EXERCISE INSTRUCTIONS -
Starting with the line with "The height and width of the screenshot is (777, 1291)." in the entries below and going on through the line with "Task: Select the Lasso tool", output every line exactly and nothing more. No pictures.
(RECORDS TO PROCESS Opens)
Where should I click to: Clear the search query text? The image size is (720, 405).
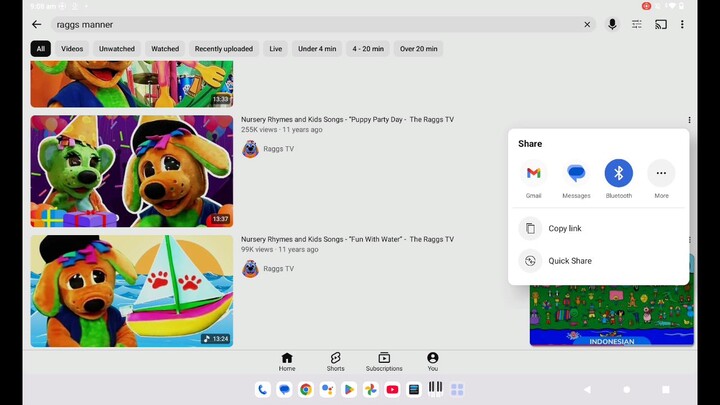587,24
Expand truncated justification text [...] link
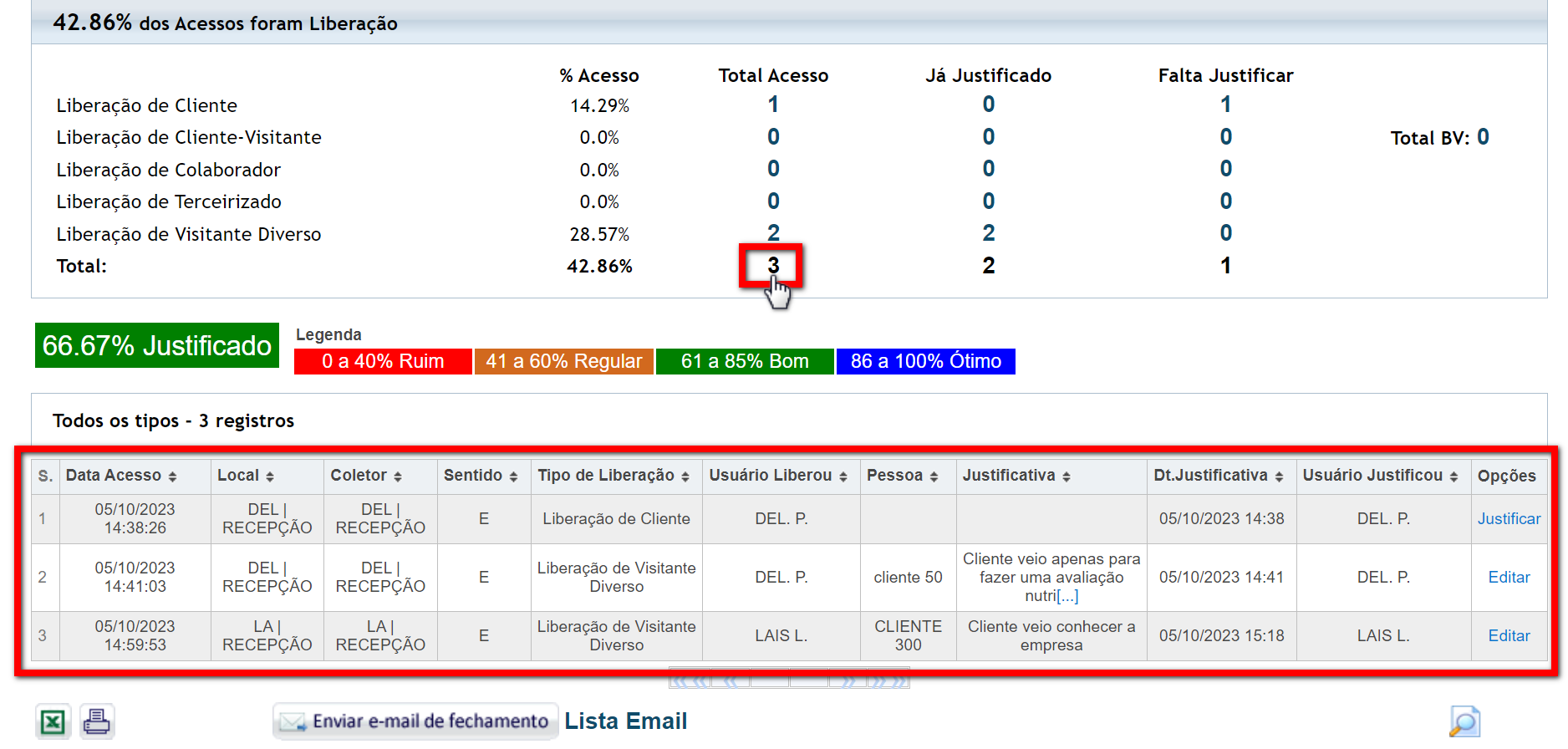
(RECORDS TO PROCESS Closes)
(RECORDS TO PROCESS Opens)
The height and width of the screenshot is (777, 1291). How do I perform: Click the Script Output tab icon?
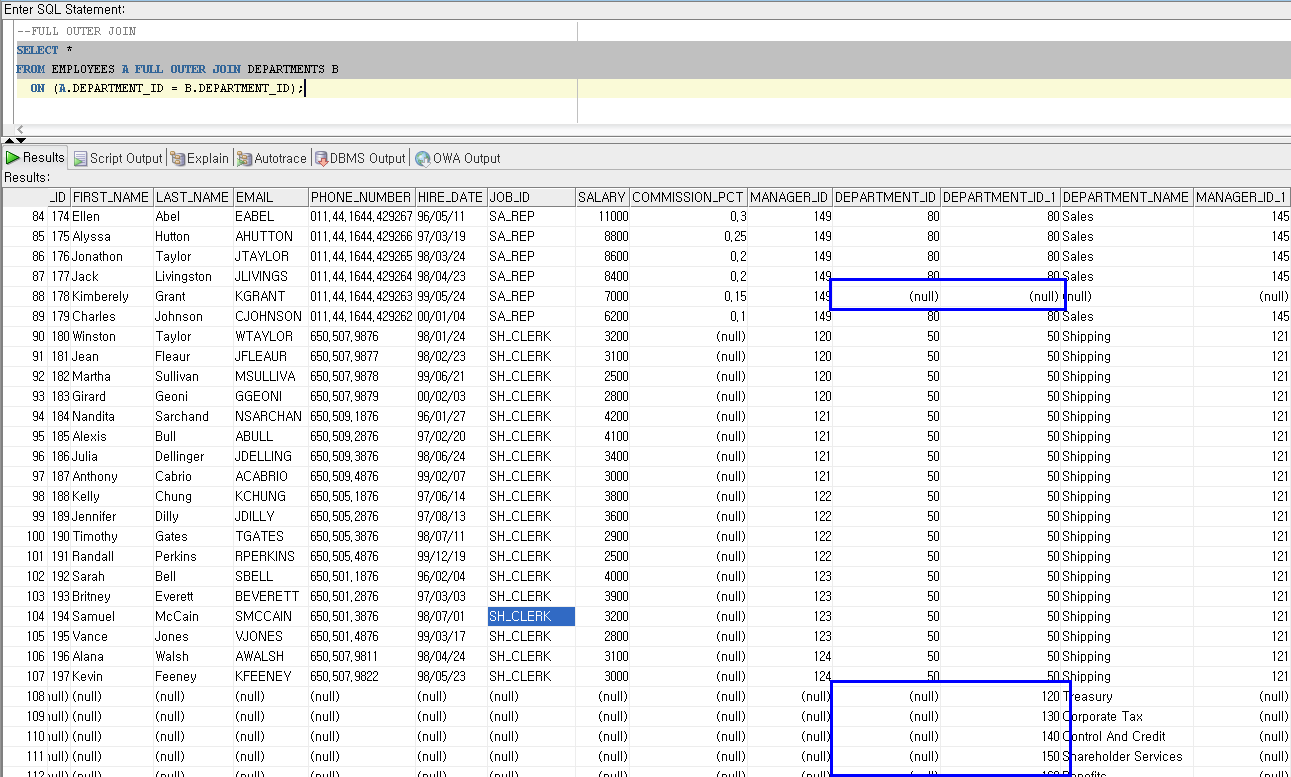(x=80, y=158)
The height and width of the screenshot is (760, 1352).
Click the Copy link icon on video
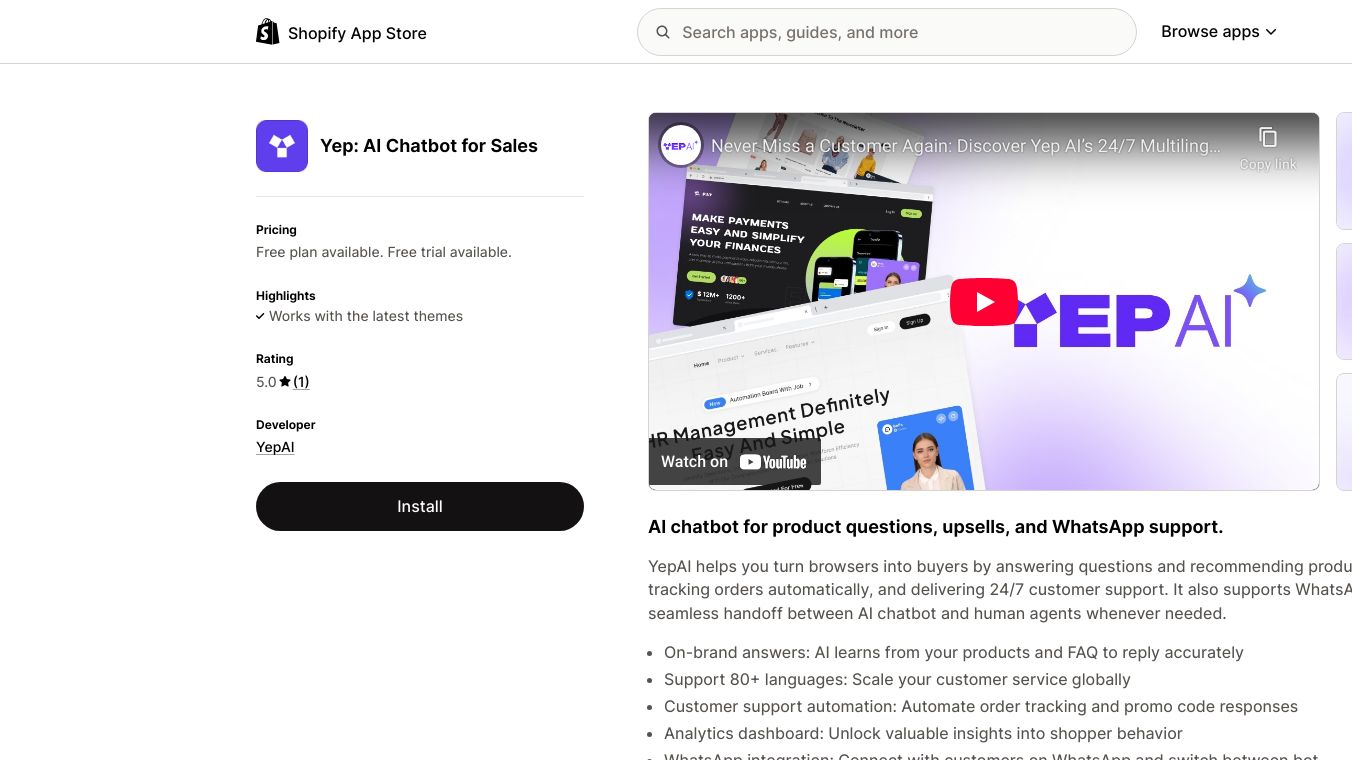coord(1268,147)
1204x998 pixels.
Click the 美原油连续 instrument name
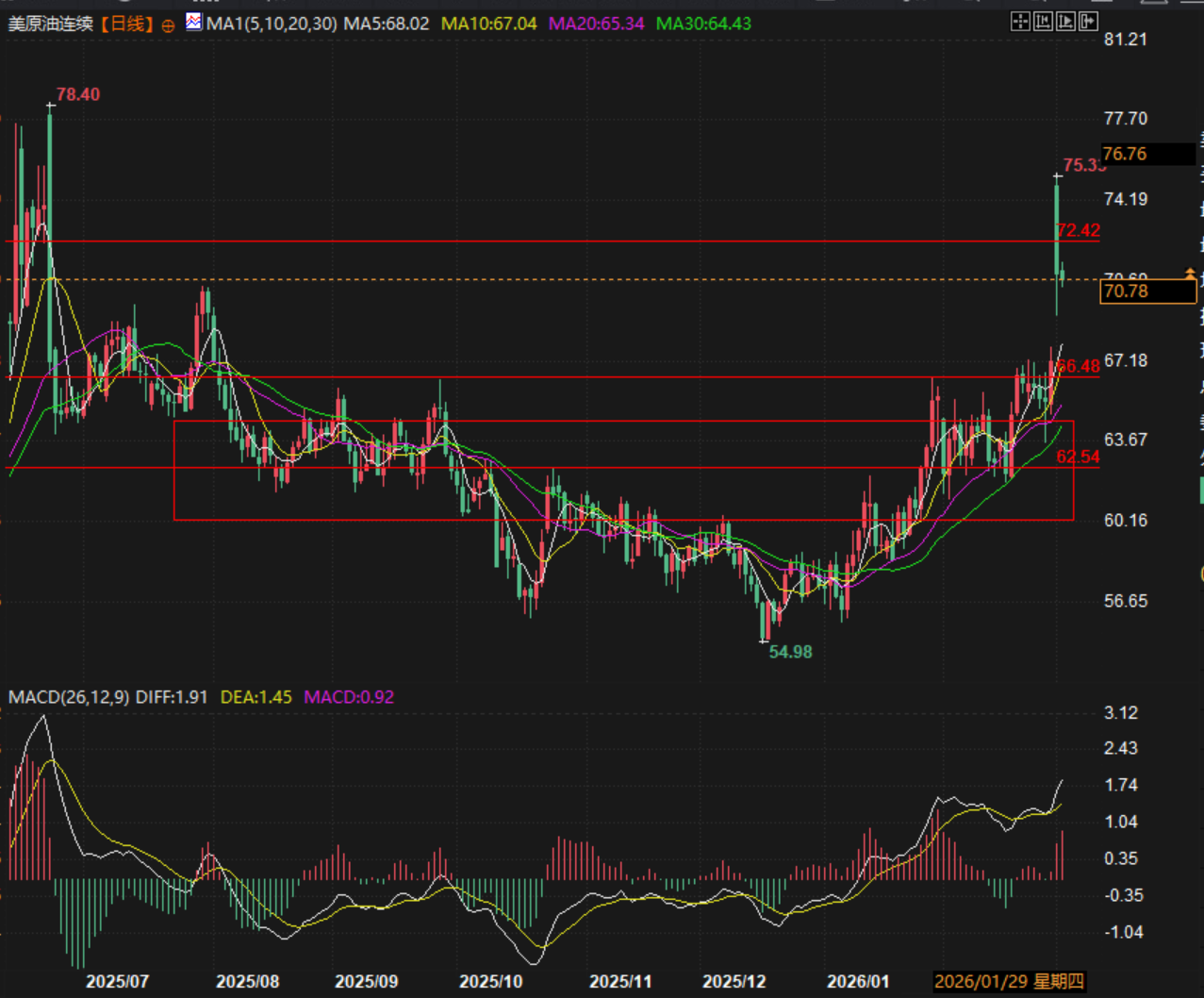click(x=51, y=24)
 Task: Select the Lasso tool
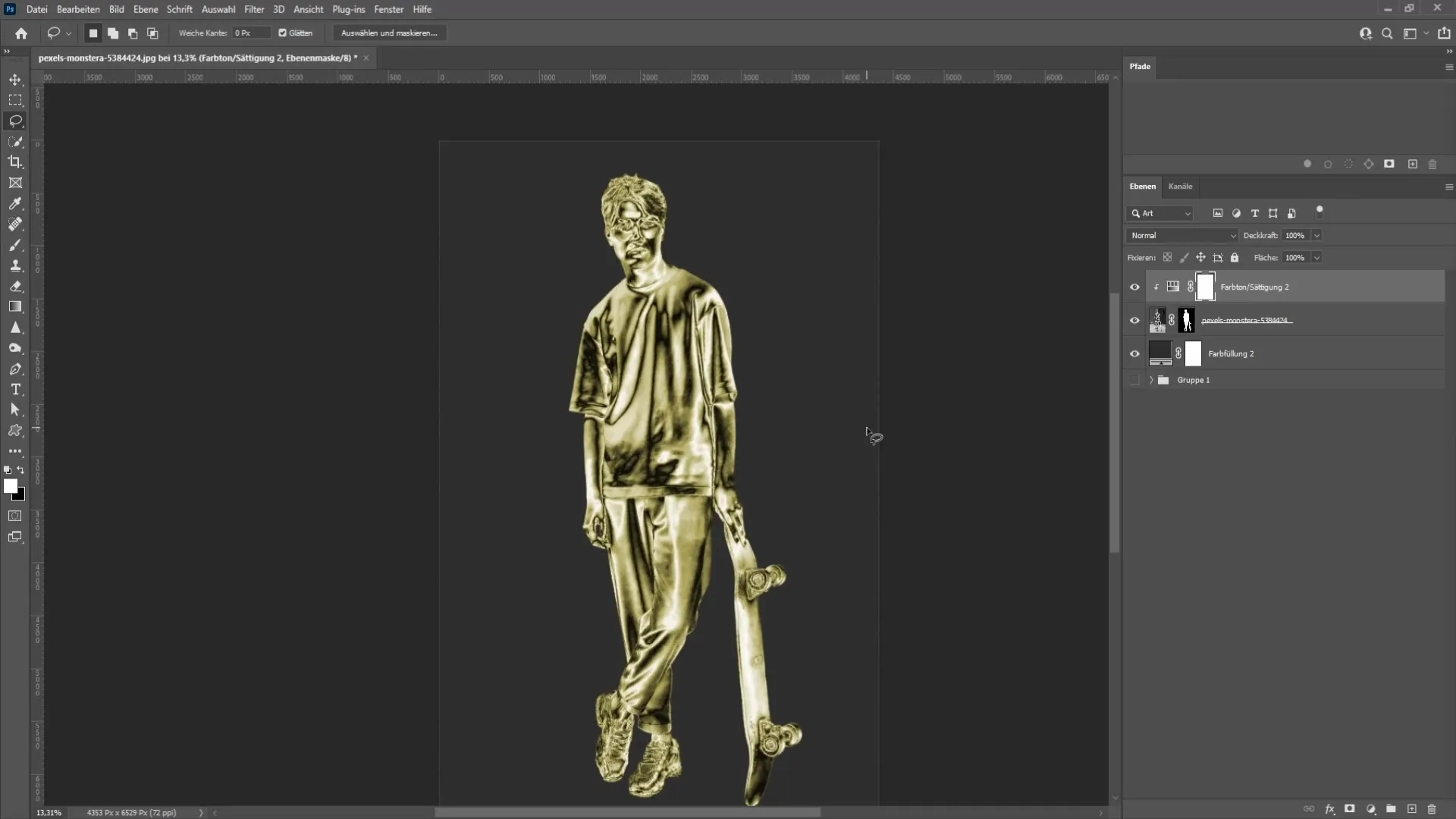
(RECORDS TO PROCESS Closes)
TASK RESPONSE -
The height and width of the screenshot is (777, 1291). How do I perform: Click the Script Output tab icon?
(x=80, y=158)
The height and width of the screenshot is (760, 1352).
Click the Copy link icon on video
coord(1268,147)
1204x998 pixels.
Click the 美原油连续 instrument name
click(x=51, y=24)
 Task: Select the Lasso tool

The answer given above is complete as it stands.